There are some Excel formula syntax parsers around, although I have not seen
one that copes with Excel 2007 and Excel 2010 Table syntax.
See for instance
http://ewbi.blogs.com/develops/2007/...formula_p.html
http://vangelder.orconhosting.net.nz/
I guess you already know that parameters involving expressions are already
evaluated when they are passed in the Paramarray to the calling function ...
Charles
___________________________________
The Excel Calculation Site
http://www.decisionmodels.com
"Jim Luedke" wrote in message
...
P.S.
My example was a bad one because it didn't highlight the difficulty of
parsing a formula string.
In fact in my example x()'s params were easily parsed.
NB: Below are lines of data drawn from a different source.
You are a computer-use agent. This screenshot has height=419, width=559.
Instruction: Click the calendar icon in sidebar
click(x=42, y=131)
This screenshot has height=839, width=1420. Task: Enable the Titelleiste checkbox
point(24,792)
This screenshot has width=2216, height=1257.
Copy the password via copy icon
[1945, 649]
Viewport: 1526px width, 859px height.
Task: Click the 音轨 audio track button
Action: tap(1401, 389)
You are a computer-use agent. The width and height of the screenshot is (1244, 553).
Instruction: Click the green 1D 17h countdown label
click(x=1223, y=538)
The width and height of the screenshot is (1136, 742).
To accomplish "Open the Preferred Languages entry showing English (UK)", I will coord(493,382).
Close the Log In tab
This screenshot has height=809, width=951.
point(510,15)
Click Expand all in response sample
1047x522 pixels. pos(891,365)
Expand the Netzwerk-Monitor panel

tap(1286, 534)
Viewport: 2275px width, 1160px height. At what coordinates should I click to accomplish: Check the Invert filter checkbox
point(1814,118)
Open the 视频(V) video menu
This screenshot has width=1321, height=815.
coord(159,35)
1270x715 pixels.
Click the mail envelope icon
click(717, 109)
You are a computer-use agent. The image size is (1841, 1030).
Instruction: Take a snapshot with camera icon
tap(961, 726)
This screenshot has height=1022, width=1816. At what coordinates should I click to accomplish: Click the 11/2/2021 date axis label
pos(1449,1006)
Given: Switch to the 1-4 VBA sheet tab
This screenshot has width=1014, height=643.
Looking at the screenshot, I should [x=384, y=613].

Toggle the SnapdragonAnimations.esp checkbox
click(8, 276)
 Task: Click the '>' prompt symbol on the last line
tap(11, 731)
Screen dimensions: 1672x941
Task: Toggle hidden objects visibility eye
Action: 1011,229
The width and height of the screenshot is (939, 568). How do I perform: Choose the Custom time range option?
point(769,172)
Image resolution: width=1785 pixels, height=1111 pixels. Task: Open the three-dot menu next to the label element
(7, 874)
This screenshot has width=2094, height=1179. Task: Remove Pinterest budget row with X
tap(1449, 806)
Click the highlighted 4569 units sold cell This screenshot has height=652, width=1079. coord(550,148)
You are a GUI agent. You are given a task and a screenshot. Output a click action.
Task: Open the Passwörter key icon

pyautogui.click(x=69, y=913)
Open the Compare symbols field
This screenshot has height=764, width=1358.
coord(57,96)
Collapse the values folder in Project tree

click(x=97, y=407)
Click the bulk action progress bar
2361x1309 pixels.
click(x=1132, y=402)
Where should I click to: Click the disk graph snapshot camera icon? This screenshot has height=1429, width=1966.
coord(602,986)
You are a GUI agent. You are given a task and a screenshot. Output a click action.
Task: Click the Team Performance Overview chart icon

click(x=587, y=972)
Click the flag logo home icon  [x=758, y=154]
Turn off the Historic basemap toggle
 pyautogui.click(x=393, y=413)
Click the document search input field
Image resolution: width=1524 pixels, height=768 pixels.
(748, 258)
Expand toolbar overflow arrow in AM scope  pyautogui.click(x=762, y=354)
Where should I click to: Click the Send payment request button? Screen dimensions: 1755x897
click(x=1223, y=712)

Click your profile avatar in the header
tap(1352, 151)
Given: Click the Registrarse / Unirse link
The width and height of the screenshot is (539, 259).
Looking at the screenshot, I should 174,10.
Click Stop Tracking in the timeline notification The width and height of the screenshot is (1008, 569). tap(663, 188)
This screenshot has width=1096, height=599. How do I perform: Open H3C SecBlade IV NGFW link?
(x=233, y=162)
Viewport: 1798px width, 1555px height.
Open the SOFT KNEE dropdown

Just strip off
the leading "=" and outer parens, locate the commas, and you're done.
I.e.:
=x("abc",123,y(999),z(y(999)))
yields:
"abc"
"123"
"y(999)"
"z(y(999))"
The difficulty lies in **nested calls of functions with 2 or more
params**.
Using the same logic on this string:
=x("abc",123,y(999,"xyz"),z(101,y(999,"xyz")))
results in this mess:
"abc"
"123"
"y(999
"xyz)"
"z(101"
"y(999"
"xyz))"
or some such thing.
So it sher would be a great thing if Excel could do this for us.